Segment Start: SOURCE RECORDS

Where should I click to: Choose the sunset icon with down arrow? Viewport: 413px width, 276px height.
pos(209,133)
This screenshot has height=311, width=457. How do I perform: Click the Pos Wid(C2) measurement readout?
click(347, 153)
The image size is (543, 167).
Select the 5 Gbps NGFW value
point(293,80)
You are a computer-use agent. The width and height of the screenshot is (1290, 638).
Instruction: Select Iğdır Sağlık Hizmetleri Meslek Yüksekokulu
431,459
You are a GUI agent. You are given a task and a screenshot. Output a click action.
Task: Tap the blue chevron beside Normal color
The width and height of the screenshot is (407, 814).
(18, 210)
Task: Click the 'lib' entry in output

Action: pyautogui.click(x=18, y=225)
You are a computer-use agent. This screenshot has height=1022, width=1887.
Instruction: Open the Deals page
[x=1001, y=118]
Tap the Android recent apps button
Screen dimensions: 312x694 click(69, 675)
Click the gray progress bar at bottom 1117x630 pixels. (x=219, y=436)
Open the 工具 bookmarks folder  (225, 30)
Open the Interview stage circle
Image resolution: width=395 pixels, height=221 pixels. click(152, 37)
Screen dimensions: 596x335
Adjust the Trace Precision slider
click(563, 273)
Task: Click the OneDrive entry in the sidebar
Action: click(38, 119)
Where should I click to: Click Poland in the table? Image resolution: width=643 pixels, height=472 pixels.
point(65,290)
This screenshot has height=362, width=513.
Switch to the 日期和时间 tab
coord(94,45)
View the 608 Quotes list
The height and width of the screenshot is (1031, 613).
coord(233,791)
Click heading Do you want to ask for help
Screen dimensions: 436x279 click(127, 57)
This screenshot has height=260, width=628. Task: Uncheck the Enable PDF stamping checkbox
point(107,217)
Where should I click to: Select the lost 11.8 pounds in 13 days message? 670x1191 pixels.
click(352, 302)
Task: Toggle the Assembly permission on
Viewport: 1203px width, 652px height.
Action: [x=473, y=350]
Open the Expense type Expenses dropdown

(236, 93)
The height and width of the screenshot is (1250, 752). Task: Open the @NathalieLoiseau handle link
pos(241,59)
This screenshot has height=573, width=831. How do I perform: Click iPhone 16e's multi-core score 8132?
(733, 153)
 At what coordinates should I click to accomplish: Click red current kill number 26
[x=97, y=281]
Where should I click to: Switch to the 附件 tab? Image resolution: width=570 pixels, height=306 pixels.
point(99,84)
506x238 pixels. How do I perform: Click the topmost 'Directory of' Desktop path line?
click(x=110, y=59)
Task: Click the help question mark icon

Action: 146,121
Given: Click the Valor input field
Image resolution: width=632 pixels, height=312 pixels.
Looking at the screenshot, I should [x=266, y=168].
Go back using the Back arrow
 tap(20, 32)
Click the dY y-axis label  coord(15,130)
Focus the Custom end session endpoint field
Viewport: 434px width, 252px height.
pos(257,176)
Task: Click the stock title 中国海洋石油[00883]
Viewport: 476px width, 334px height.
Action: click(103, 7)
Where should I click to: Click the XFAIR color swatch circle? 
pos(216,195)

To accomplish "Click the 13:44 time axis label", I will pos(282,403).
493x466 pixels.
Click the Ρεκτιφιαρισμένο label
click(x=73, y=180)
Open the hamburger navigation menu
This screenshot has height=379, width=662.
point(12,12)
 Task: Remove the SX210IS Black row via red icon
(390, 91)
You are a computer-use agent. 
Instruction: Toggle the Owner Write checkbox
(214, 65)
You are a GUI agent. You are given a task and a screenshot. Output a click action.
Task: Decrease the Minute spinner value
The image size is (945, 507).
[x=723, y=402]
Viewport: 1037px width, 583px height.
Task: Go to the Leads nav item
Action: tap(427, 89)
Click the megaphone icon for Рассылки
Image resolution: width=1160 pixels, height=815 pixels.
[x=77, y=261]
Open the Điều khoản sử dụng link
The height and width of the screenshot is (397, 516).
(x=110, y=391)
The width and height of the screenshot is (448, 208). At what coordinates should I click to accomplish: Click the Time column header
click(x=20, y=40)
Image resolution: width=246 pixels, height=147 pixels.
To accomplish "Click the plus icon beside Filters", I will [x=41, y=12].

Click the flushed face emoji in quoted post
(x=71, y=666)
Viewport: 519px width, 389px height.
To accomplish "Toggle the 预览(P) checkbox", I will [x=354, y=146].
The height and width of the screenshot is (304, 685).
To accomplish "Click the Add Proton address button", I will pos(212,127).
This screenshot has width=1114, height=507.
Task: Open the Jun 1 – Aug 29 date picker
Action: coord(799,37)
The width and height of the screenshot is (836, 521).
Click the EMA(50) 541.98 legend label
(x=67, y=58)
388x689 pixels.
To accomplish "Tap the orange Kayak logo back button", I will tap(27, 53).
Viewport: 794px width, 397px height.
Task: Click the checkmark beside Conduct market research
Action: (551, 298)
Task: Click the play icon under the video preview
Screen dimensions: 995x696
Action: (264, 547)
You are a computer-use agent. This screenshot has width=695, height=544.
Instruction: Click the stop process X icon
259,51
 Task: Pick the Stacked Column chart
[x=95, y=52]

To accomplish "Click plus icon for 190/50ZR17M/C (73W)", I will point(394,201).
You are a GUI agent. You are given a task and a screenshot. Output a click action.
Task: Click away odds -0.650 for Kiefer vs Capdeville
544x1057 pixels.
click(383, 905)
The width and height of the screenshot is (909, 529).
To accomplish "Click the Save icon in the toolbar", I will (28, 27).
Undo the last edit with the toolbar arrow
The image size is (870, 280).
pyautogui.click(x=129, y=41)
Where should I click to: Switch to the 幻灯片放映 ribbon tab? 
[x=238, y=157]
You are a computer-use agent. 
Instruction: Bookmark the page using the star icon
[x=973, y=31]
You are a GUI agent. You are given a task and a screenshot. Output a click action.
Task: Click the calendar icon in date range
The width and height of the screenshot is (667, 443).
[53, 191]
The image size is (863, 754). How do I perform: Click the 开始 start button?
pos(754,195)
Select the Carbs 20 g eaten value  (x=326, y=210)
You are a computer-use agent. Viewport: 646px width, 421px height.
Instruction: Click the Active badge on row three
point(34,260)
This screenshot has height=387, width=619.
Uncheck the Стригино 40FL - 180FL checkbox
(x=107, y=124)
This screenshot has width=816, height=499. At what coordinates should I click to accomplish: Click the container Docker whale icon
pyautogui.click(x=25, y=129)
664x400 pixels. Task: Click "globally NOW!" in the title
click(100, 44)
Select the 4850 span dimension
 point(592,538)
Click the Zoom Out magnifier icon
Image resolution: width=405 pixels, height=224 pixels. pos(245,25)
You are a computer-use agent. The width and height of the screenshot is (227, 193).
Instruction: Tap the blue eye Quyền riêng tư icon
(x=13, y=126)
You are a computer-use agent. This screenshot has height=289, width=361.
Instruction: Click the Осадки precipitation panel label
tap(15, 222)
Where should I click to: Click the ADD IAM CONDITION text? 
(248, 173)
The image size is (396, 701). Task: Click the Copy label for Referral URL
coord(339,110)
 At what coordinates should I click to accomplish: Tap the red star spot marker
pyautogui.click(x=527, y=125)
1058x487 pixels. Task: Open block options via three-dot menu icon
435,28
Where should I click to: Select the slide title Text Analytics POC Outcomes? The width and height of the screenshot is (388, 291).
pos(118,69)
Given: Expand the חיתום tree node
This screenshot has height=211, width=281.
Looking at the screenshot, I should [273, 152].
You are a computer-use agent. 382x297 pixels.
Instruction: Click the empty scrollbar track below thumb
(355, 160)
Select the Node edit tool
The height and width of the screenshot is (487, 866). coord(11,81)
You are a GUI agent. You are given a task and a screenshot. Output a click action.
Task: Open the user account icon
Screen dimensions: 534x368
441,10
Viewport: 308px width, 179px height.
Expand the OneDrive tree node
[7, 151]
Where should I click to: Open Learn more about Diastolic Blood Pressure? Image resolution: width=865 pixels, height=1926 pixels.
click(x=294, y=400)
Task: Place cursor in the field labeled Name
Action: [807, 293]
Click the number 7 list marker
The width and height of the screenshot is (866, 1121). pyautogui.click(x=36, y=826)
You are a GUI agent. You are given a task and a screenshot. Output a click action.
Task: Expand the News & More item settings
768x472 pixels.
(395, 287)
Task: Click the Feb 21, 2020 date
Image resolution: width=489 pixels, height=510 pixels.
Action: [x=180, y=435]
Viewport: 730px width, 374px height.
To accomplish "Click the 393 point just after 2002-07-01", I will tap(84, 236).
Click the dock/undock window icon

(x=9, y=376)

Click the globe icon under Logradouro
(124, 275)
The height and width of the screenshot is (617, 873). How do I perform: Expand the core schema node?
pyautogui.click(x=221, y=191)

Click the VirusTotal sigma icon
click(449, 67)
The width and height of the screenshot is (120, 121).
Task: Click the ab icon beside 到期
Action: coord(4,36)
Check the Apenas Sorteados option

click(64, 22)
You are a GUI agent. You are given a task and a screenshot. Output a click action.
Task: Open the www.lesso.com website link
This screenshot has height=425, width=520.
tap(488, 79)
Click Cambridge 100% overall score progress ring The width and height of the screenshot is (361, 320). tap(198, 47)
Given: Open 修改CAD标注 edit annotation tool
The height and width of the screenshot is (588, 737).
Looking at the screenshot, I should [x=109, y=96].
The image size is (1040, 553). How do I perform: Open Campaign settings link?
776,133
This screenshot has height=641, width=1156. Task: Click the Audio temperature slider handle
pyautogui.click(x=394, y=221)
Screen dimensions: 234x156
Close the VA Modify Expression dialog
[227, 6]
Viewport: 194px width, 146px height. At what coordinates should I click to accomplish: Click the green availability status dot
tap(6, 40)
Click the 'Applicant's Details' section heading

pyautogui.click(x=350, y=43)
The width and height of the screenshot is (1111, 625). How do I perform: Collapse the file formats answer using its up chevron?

Segment End: SOURCE RECORDS

**ASSIGNMENT**
Reproduce verbatim only the segment of the listing bounded by the line containing "Viewport: 476px width, 334px height." and the line containing "Viewport: 519px width, 389px height.", with both boundary lines included.

**SOLUTION FOR THIS TASK**
Viewport: 476px width, 334px height.
Action: click(103, 7)
Where should I click to: Click the XFAIR color swatch circle? 
pos(216,195)

To accomplish "Click the 13:44 time axis label", I will pos(282,403).
493x466 pixels.
Click the Ρεκτιφιαρισμένο label
click(x=73, y=180)
Open the hamburger navigation menu
This screenshot has height=379, width=662.
point(12,12)
 Task: Remove the SX210IS Black row via red icon
(390, 91)
You are a computer-use agent. 
Instruction: Toggle the Owner Write checkbox
(214, 65)
You are a GUI agent. You are given a task and a screenshot. Output a click action.
Task: Decrease the Minute spinner value
The image size is (945, 507).
[x=723, y=402]
Viewport: 1037px width, 583px height.
Task: Go to the Leads nav item
Action: tap(427, 89)
Click the megaphone icon for Рассылки
Image resolution: width=1160 pixels, height=815 pixels.
[x=77, y=261]
Open the Điều khoản sử dụng link
The height and width of the screenshot is (397, 516).
(x=110, y=391)
The width and height of the screenshot is (448, 208). At what coordinates should I click to accomplish: Click the Time column header
click(x=20, y=40)
Image resolution: width=246 pixels, height=147 pixels.
To accomplish "Click the plus icon beside Filters", I will [x=41, y=12].

Click the flushed face emoji in quoted post
(x=71, y=666)
Viewport: 519px width, 389px height.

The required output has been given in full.